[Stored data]
== == ==

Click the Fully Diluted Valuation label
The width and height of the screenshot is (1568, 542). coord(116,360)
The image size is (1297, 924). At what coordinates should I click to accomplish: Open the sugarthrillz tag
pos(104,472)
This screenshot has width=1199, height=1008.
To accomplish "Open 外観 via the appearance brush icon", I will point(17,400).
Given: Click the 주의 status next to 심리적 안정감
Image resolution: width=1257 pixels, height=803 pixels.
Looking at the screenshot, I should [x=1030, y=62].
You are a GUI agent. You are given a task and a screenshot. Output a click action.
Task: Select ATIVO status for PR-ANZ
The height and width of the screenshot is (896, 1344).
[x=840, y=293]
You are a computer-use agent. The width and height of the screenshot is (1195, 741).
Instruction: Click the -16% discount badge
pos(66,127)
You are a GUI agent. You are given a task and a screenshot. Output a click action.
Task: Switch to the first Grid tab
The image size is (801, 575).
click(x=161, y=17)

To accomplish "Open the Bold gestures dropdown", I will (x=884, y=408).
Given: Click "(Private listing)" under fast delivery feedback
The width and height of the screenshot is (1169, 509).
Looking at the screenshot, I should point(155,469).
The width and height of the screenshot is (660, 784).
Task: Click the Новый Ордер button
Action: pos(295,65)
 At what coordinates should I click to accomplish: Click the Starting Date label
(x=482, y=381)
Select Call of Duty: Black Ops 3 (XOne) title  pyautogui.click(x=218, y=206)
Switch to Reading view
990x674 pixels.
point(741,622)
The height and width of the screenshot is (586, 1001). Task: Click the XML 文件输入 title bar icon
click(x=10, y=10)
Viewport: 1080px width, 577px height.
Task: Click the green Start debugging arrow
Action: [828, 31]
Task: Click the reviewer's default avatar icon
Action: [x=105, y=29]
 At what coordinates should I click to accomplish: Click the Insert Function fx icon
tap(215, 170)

== == ==

■ **Action item**:
Each entry above is to be copied out exactly.

■ **Task result**:
Click the Fully Diluted Valuation label
The width and height of the screenshot is (1568, 542). coord(116,360)
The image size is (1297, 924). At what coordinates should I click to accomplish: Open the sugarthrillz tag
pos(104,472)
This screenshot has width=1199, height=1008.
To accomplish "Open 外観 via the appearance brush icon", I will point(17,400).
Given: Click the 주의 status next to 심리적 안정감
Image resolution: width=1257 pixels, height=803 pixels.
Looking at the screenshot, I should [x=1030, y=62].
You are a GUI agent. You are given a task and a screenshot. Output a click action.
Task: Select ATIVO status for PR-ANZ
The height and width of the screenshot is (896, 1344).
[x=840, y=293]
You are a computer-use agent. The width and height of the screenshot is (1195, 741).
Instruction: Click the -16% discount badge
pos(66,127)
You are a GUI agent. You are given a task and a screenshot. Output a click action.
Task: Switch to the first Grid tab
The image size is (801, 575).
click(x=161, y=17)

To accomplish "Open the Bold gestures dropdown", I will (x=884, y=408).
Given: Click "(Private listing)" under fast delivery feedback
The width and height of the screenshot is (1169, 509).
Looking at the screenshot, I should point(155,469).
The width and height of the screenshot is (660, 784).
Task: Click the Новый Ордер button
Action: pos(295,65)
 At what coordinates should I click to accomplish: Click the Starting Date label
(x=482, y=381)
Select Call of Duty: Black Ops 3 (XOne) title  pyautogui.click(x=218, y=206)
Switch to Reading view
990x674 pixels.
point(741,622)
The height and width of the screenshot is (586, 1001). Task: Click the XML 文件输入 title bar icon
click(x=10, y=10)
Viewport: 1080px width, 577px height.
Task: Click the green Start debugging arrow
Action: [828, 31]
Task: Click the reviewer's default avatar icon
Action: [x=105, y=29]
 At what coordinates should I click to accomplish: Click the Insert Function fx icon
tap(215, 170)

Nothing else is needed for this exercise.